- Task brief -
Extend the passage on the Oklahoma City Thunder's roster, picking up right after its final sentence about Cason Wallace. Disregard the data that follows the passage.

- Source passage -

Holmgren’s size and steady hands also provide the Thunder with a solid rim anchor who can match up with centers who thrive as rollers. He has size and nous to meet the challenge head-on without being completely embarrassed.
I have no doubt that Chet will struggle against physical centers who like to impose their will on the game. The likes of Jonas Valanciunas, Steven Adams and Nikola Jokic should have the advantage in these match-ups but whether Holmgren’s lack of muscle is exploited is a different thing entirely.
Teams rarely rely on post-ups to generate good offense in today’s league. The Philadelphia 76ers have an elite post-up player in Joel Embiid but last season, Embiid spent most of his on-court minutes hovering around the nail.
It was an efficient offensive zone for Embiid where he could score and keep his teammates involved without taking a bruising on a nightly basis. Doc Rivers chose to run the 76ers’ offense in that fashion as it was a good way of keeping Embiid healthy for the postseason. With all of this in mind, I would say that the chances of Chet Holmgren getting overwhelmed in the post are relatively slim.
As options go, Chet Holmgren is the perfect candidate to be the Thunder’s starting center and should provide Coach Daigneault with a lot more versatility.
The other exciting addition is Cason Wallace, the rookie from Kentucky. The Thunder traded for Wallace on draft night as a way of adding another shot-creator who fits the Thunder’s defensive principles to a tee.

- Given information -
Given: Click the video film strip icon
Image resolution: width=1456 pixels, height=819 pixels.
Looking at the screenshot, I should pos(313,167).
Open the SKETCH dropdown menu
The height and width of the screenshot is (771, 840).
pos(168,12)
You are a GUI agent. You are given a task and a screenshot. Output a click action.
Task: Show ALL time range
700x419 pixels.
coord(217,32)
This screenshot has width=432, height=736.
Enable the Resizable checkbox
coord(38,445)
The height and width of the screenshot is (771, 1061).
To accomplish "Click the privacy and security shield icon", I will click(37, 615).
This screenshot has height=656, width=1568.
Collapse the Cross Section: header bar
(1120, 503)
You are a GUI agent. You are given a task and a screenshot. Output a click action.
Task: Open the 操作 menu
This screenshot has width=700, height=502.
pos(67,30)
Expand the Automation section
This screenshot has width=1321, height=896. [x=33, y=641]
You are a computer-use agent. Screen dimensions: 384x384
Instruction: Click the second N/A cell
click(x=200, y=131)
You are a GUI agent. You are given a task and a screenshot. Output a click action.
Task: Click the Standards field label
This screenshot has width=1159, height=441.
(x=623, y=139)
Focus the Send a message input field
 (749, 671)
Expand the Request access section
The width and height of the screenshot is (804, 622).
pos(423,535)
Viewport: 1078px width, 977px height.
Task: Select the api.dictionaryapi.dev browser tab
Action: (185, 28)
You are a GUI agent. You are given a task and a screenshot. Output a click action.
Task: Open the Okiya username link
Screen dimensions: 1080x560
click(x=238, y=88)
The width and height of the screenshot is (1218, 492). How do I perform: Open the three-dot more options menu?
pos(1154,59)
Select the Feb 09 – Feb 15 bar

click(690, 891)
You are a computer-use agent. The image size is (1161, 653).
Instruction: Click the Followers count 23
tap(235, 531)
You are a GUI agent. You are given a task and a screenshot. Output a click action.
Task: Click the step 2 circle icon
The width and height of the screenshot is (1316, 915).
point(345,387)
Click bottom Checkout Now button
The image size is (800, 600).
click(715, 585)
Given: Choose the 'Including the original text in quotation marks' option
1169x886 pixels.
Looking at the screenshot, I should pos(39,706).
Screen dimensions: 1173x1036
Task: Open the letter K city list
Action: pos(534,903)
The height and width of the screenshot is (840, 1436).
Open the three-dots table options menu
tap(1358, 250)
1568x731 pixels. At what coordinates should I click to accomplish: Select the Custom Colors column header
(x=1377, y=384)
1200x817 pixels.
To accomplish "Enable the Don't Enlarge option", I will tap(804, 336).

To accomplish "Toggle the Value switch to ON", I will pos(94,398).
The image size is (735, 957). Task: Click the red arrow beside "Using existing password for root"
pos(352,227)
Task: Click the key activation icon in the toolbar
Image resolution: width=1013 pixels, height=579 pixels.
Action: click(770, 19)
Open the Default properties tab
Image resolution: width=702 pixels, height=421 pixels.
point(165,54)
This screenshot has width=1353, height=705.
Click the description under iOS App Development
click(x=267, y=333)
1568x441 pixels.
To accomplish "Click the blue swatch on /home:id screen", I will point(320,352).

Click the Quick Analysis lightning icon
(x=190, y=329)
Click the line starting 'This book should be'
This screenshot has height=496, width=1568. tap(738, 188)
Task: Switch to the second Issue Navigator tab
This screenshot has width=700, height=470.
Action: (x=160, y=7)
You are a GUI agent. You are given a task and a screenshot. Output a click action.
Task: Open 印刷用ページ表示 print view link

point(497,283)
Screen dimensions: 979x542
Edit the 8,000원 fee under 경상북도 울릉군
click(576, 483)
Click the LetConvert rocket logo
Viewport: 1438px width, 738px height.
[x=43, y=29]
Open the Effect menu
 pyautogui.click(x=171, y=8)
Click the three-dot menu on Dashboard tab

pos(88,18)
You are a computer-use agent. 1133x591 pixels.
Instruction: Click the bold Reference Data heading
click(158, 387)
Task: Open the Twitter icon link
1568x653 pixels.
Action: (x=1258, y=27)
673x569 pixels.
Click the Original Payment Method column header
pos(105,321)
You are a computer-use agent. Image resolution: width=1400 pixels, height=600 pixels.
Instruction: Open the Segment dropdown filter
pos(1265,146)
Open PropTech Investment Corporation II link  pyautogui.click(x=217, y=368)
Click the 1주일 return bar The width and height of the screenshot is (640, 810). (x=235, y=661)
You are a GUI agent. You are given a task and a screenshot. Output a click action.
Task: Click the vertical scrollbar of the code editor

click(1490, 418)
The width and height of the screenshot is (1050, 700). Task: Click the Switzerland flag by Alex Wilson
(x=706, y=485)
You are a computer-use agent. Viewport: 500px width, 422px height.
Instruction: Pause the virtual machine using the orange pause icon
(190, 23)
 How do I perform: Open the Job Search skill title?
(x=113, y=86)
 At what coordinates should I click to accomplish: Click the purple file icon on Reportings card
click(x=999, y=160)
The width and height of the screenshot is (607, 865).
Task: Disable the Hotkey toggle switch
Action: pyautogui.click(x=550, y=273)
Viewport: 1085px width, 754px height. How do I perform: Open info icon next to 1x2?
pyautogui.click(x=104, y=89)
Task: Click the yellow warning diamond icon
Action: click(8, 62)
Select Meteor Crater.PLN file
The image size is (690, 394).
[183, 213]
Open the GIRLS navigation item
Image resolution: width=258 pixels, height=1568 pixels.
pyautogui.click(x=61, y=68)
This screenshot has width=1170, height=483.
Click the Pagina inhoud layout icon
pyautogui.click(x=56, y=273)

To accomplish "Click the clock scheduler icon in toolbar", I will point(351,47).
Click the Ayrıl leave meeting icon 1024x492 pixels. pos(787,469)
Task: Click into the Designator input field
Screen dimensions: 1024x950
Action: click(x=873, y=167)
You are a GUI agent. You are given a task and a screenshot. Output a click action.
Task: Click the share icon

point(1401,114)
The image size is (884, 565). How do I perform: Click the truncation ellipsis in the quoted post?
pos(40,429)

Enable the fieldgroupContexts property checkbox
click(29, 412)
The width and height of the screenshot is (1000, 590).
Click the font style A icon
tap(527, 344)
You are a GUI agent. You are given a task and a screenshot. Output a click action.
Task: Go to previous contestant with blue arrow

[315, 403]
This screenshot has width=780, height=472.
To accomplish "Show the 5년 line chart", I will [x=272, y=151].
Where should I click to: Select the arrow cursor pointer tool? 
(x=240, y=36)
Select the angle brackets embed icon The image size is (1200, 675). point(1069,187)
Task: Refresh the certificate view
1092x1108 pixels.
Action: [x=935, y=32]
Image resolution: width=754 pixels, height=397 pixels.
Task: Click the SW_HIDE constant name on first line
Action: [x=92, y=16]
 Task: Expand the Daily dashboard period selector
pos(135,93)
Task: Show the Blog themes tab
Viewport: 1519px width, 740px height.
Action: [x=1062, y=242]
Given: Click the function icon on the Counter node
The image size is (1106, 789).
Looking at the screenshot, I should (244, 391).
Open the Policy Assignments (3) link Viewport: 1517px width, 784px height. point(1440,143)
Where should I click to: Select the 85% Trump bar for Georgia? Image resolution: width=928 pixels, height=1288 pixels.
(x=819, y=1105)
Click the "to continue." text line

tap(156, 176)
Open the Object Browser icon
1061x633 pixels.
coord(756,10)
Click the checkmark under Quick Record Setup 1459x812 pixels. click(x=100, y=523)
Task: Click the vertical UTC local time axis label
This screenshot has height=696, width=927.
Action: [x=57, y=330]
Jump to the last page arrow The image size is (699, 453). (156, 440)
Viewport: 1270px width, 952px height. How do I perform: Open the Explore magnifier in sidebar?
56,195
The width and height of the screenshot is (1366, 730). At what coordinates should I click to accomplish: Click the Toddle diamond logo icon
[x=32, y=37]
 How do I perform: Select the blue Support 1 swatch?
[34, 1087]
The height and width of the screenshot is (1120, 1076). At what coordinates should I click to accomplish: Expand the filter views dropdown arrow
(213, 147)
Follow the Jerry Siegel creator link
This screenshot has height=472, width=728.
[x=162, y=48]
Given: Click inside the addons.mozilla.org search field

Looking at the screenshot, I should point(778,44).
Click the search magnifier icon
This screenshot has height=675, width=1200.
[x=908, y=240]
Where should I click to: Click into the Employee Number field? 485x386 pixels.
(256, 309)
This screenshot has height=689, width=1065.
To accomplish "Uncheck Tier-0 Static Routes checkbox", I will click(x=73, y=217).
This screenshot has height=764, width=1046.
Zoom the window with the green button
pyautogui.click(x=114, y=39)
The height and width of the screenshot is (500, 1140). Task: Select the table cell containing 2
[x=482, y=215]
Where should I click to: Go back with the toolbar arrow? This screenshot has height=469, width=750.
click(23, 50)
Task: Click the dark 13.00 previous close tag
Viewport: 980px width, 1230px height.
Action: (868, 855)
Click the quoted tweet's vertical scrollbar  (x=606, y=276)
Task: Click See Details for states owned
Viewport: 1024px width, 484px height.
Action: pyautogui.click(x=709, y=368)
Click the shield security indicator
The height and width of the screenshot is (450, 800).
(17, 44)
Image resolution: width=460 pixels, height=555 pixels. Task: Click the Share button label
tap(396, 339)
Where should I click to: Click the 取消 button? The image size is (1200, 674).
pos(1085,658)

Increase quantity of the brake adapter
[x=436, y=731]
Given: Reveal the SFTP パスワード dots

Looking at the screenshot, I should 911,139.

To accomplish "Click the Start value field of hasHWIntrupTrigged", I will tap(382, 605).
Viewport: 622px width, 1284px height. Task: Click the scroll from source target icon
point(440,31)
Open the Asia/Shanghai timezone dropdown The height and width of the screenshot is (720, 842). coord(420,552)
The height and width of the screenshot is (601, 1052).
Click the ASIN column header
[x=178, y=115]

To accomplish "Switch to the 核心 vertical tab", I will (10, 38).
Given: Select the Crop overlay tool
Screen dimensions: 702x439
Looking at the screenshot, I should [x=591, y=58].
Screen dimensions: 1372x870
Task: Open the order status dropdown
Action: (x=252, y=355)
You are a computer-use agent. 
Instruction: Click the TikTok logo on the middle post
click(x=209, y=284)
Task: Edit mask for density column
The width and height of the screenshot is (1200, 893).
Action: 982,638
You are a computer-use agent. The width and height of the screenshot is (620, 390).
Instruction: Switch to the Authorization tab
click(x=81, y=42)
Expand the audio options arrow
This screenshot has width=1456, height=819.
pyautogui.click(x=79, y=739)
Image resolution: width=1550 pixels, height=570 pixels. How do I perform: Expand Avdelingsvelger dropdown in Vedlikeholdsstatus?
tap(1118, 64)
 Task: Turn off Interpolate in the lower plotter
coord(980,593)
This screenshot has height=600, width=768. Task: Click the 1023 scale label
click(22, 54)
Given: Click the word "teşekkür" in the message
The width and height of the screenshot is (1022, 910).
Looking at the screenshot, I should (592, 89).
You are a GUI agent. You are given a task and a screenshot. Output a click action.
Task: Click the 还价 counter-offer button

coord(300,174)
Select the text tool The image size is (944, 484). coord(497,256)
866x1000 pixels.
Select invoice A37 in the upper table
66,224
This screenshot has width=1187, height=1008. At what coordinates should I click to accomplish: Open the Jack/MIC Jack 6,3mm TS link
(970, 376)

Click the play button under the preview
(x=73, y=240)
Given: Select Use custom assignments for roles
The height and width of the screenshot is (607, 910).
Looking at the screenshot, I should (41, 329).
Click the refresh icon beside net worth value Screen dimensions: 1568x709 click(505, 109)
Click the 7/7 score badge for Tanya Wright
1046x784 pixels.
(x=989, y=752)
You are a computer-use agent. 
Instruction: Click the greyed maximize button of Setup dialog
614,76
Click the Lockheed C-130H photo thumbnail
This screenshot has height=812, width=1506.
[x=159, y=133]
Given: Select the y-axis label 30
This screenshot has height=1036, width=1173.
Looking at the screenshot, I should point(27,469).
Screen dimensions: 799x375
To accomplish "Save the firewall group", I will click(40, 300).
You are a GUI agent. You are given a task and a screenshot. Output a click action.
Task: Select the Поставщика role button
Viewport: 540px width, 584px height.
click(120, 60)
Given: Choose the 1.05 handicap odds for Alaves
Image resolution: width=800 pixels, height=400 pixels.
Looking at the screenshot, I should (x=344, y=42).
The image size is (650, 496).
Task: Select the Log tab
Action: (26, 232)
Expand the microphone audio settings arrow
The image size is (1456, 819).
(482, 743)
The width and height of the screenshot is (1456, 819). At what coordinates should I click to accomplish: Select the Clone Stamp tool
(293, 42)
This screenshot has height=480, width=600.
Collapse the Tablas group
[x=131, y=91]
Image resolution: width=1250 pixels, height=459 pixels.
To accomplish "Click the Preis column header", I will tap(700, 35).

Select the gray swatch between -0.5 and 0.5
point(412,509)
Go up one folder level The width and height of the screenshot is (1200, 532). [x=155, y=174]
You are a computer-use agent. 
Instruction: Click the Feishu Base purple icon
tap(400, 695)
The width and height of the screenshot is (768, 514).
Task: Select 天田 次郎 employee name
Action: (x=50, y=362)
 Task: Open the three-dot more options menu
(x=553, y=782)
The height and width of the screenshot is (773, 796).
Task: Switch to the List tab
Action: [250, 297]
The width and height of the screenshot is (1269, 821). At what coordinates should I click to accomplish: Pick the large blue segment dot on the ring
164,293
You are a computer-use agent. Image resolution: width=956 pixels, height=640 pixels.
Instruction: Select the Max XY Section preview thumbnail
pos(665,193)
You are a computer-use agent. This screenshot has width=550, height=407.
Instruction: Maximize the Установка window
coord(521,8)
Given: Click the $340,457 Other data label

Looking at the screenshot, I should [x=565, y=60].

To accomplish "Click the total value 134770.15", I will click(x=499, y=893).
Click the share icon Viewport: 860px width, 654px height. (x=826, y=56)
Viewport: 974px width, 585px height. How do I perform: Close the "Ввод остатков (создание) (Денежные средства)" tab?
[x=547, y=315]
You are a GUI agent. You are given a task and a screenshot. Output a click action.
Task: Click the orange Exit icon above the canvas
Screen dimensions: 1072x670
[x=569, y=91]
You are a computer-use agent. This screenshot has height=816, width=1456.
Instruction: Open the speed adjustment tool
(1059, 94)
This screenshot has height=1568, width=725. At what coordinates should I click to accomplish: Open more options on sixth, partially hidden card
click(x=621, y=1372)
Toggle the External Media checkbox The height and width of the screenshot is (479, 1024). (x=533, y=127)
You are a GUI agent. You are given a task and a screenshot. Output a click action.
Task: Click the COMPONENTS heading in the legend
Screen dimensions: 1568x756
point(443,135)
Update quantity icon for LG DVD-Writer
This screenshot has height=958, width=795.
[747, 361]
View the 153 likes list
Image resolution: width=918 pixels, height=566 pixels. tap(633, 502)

- Answer space -
While Wallace is more than capable of running the offense, I do not think this will be his role on the Thunder. Oklahoma City already have two players in Shai Gilgeous-Alexander and Josh Giddey who are best with the ball in their hands.
Coach Daigneault has tended to be quite egalitarian with his bench unit over the last few seasons. The ball’s energy and the floor spacing dictates the flow of the offense. It is one of the reasons why the Thunder have prioritised adding players who can join the dots and organise the game.
Wallace does not currently possess the explosive burst not the craftiness to consistently beat guys off the bounce but he is a thoughtful ball mover who finds the open man near faultlessly. To use a soccer comparison, Cason Wallace is less Bruno Fernandes and more Mateo Kovacic. Wallace will rarely play the defense splitting pass but he is very good at wearing teams down and gradually breaking their rotations through constant precise passing.
The less glamorous end of the floor is where Cason Wallace become exciting. Cason is an excellent screen navigator who gets skinny at a moment’s notice and does not allow his assignment a moment to think. Wallace supplements his suffocating man to man defense with active, accurate hands. Cason averaged 2.0 steals per game in college and displayed a proficiency for knocking the ball out of the ball-handler’s hands.
Last season, the Thunder’s defense flicked between two extremes. In transition and semi-transition, Oklahoma City were active in hunting for steals and trying to turn the other team over for easy scores.
If the opposing team was able to play through the press, the Thunder’s focus on defense was to make the shot clock long and grind the offensive possession out. Having a player like Wallace on this roster allows the Thunder to move more seamlessly between the two concepts and manufacture half-court turnovers.
These two additions allow Daigneault to put lineups out on the floor who can press the ball for all 48 minutes of the game. Wallace will be invaluable as a point of attack option and I would not be surprised to see him pick up some of Dort’s defensive duties as the season rolls on. Holmgren’s size and defensive instincts will allow the Thunder to control space more effectively and make each possession a mud fight.